When Claude Code runs a long task, it edits files in your working directory. If you want to keep working while it does, you end up fighting over the same files. Git worktrees solve this. They let one repository check out several branches into separate folders at once, so Claude can work in one folder while you stay in another.
What Is a Git Worktree
A worktree is an extra working directory attached to your existing repository. Each worktree sits on its own branch and has its own files on disk, but they all share one .git history. You are not cloning the repo again, so you do not pay for a second copy of the object database.
For Claude Code this means isolation. Point Claude at a worktree on a feature branch, and its edits, builds, and test runs stay out of your main checkout.
Creating a Worktree
Use git worktree add. Pass a path for the new folder and the branch to check out.
git worktree add ../myproject-feature feature-branch
This creates myproject-feature next to your repo, checked out to feature-branch. If the branch does not exist yet, create it in the same command with -b.

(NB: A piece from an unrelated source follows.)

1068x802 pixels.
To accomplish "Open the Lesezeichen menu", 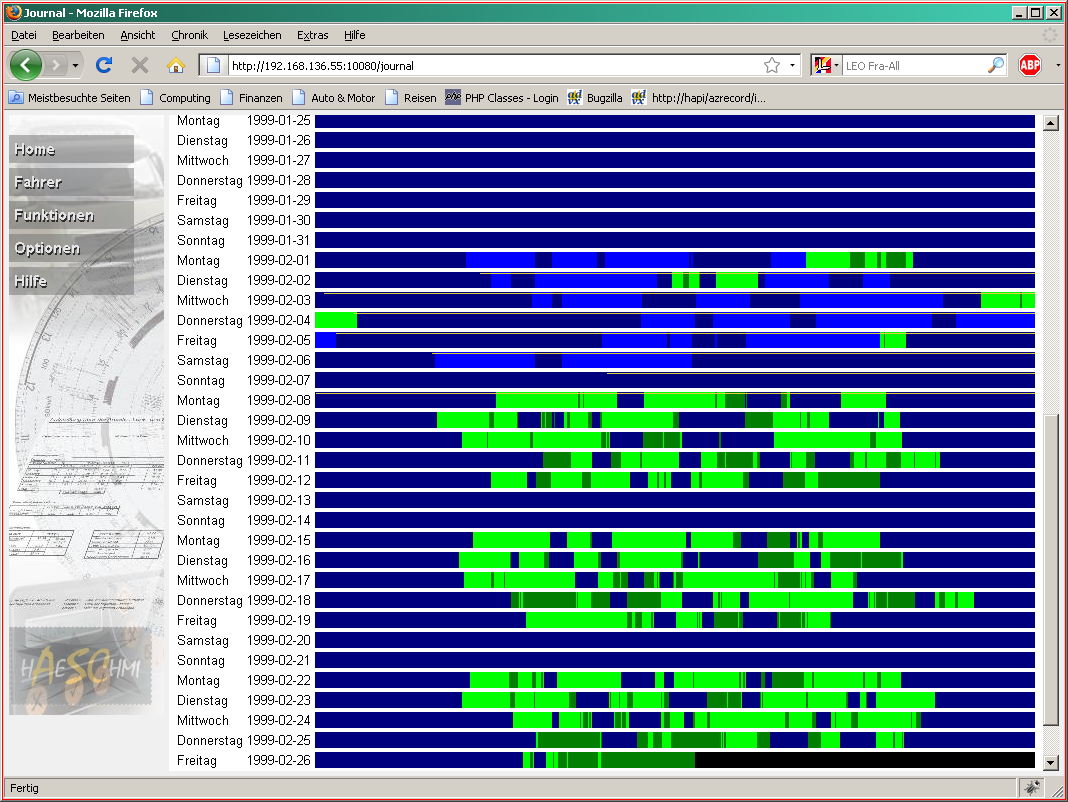I will point(252,35).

git worktree add -b new-feature ../myproject-feature
You now have two folders. Your original one stays where it was. The new one is on new-feature.
Running Claude Code in the Worktree
Open a terminal in the worktree folder and start Claude there.
cd ../myproject-feature
claude
Claude now reads and writes files inside myproject-feature only. You can go back to your main folder and keep editing, run the app, or start a second Claude session on a different branch. The two sessions never touch the same files.
Claude Code can also manage this for you. When you ask a subagent to work in isolation, it can create a temporary worktree, do its work there, and clean it up when the branch has no changes left.
Listing and Removing Worktrees
Check what you have with git worktree list.
git worktree list
When you are done with a worktree, remove it. This deletes the folder and unregisters it from the repo.
git worktree remove ../myproject-feature
If you deleted the folder by hand, run git worktree prune to clear the stale entry.
When Worktrees Help
- Reviewing Claude’s changes on a branch while you keep working on another.
- Running two Claude sessions in parallel on separate features.
- Testing a build without stashing or committing half-finished work.
When They Get in the Way
- Small changes where a single branch switch would do.
- Tooling that hardcodes an absolute path and breaks in a second folder.
- Node or build caches that you now have to install once per worktree.
Conclusion
Git worktrees give Claude Code a folder of its own without a second clone. Create one with git worktree add, run Claude inside it, and remove it with git worktree remove when the branch is merged. If you often want Claude to work while you keep going, keep a spare worktree around and hand it the branch. Happy coding!